Antonia Gordiana (born 201) was a prominent, wealthy and noble Roman woman who lived in the troubled and unstable 3rd century. She was the daughter of Roman Emperor Gordian I; sister to Roman Emperor Gordian II and mother to Roman Emperor Gordian III. 
The Augustan History names her as  Maecia Faustina, however modern historians dismiss this name as false. She was most probably born in Rome. Along with her elder brother they were raised and spent their childhoods in the house that Roman Republican General Pompey had built in Rome. Previous owners included Roman Triumvir Mark Antony and Roman Emperor Tiberius. 

After 214, Gordiana married an unnamed Roman Senator. The Augustan History names her husband as Junius Balbus, however modern historians dismiss this name as being incorrect. She bore her husband a son, Marcus Antonius Gordianus Pius (known as Gordian III), who was born on 20 January 225. The birth name of Gordian III is unknown as is his birthplace. The name of Gordian (as we know him) was assumed by Gordiana's son when he became Roman Emperor.
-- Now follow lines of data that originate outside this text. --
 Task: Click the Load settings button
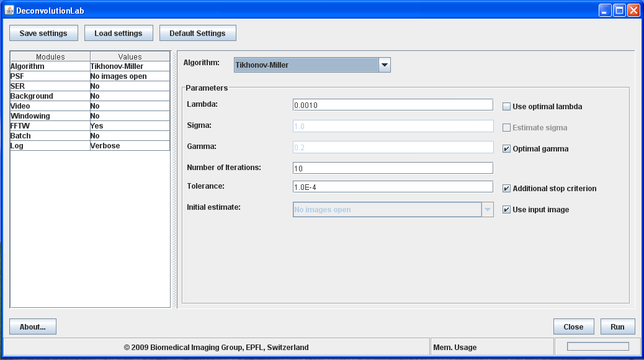(x=119, y=33)
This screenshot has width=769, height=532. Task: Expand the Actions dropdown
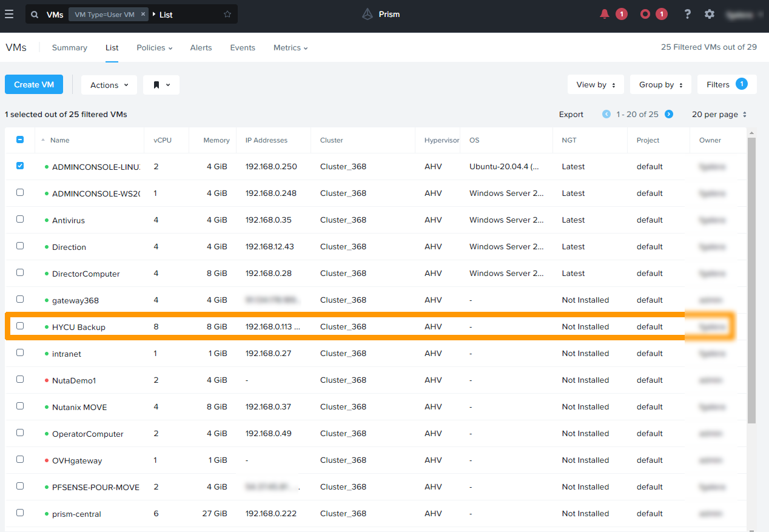109,85
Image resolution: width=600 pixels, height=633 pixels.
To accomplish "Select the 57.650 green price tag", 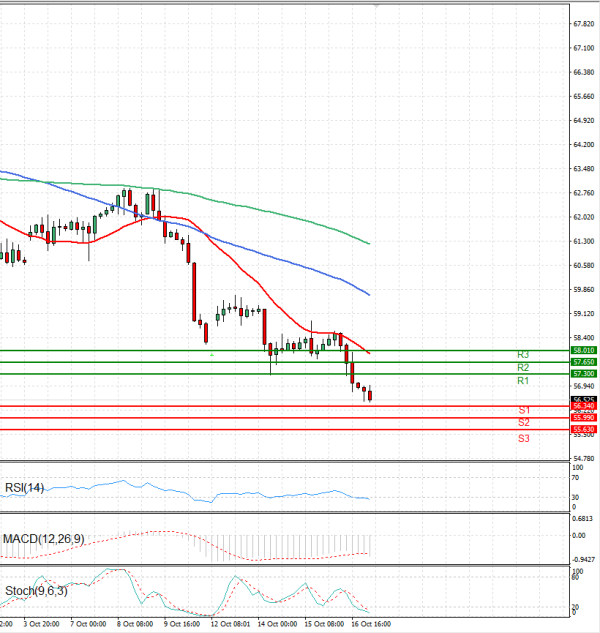I will (584, 362).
Gordiana's husband died before 238.

After the brief reigns of her father and brother, the Roman Senate in April appointed Balbinus and Pupienus as joint emperors. During the brief reign of Balbinus and Pupienus, her son became popular with Roman citizens and the joint emperors were forced to adopt her son as their heir. On 29 July 238, Balbinus and Pupienus were both murdered by the Praetorian Guard and later that day her son became the new Roman Emperor. There is a possibility that Gordiana might have bribed the Guards to murder the joint emperors, so that her son could become emperor. 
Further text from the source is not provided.